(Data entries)
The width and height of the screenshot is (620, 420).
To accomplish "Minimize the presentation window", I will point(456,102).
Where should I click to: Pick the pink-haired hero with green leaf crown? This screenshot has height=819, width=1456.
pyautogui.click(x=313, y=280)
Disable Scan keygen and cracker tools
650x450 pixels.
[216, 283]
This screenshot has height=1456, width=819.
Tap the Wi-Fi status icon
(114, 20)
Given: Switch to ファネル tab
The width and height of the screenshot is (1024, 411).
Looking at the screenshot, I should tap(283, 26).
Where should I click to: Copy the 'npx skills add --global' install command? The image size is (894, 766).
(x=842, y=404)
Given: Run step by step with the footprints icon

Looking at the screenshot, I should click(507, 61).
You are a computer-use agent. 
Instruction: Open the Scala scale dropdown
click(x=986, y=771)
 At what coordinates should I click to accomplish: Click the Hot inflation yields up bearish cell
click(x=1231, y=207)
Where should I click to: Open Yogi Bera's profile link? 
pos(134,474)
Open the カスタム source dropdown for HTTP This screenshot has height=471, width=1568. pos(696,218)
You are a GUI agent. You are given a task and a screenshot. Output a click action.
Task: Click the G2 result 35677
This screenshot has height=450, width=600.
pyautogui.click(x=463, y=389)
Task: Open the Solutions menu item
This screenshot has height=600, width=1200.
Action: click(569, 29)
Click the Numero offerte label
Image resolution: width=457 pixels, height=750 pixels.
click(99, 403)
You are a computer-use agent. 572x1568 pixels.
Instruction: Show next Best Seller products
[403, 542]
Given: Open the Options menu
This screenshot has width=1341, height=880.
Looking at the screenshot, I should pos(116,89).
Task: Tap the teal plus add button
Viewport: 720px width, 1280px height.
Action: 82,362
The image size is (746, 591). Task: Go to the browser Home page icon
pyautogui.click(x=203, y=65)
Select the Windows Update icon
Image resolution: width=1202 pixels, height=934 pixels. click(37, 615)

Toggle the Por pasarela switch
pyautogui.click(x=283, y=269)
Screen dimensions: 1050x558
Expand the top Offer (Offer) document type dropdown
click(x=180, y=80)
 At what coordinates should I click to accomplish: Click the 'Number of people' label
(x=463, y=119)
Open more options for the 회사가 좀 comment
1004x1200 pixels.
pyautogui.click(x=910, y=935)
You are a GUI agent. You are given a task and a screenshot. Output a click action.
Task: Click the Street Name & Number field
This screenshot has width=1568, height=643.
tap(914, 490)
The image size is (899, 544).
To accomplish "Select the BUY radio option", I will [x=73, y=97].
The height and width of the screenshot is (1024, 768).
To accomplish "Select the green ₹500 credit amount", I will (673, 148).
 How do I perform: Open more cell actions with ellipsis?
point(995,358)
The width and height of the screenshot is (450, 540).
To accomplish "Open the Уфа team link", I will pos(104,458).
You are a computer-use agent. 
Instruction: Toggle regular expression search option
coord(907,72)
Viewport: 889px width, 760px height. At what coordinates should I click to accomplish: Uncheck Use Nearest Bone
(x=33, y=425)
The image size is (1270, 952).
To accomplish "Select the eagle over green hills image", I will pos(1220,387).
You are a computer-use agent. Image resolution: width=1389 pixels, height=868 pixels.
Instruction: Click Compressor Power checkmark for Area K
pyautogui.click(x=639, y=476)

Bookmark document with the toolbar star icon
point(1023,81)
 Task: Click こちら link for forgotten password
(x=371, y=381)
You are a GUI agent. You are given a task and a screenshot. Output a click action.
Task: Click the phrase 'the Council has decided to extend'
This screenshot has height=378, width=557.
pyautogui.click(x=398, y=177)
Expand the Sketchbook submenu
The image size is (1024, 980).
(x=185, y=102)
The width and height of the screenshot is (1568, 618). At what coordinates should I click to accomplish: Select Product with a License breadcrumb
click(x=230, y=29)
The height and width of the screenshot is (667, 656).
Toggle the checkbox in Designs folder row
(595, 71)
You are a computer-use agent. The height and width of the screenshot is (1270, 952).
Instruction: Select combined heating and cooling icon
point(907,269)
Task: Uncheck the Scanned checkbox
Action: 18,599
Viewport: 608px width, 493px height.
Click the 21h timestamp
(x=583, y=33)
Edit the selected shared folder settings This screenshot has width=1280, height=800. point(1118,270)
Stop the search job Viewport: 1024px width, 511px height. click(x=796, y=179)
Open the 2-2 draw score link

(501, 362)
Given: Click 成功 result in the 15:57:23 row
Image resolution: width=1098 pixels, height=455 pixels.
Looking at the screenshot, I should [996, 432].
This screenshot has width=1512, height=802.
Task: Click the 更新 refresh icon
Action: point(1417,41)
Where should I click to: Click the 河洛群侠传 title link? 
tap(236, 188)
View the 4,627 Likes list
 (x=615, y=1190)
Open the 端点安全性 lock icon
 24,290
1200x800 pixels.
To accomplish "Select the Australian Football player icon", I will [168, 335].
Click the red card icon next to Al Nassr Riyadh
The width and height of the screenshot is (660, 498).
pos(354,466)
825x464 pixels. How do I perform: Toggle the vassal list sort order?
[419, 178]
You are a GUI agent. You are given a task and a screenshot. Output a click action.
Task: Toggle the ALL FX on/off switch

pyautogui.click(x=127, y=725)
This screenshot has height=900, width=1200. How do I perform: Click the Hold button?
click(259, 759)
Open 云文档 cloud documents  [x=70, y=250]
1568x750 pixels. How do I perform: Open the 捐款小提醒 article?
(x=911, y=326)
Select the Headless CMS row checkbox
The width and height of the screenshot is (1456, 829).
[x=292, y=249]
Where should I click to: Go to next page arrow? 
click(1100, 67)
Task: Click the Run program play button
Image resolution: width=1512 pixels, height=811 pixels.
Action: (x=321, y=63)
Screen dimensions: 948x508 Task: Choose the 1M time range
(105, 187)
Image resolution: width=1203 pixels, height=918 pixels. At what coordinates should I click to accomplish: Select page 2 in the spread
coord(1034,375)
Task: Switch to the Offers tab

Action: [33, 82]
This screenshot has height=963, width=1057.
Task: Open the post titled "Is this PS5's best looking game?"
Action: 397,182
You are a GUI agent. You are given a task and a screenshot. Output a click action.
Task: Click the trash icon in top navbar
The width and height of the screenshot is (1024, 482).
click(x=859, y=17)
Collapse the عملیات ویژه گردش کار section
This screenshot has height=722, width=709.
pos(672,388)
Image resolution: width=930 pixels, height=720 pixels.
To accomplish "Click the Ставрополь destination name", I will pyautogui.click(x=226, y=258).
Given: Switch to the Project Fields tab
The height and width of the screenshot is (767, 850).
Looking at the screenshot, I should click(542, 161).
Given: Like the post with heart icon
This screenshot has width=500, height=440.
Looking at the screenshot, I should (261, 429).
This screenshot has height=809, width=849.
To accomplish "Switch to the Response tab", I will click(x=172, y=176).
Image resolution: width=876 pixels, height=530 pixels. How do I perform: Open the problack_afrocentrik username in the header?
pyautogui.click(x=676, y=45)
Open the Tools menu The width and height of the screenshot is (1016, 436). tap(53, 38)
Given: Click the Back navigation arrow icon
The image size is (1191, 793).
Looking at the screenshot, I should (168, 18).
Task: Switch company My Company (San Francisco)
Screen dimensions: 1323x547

▶ [What the task asks]
State how many lines in the records above contain the word "computer". Give nothing but the number.

▶ [Task response]
5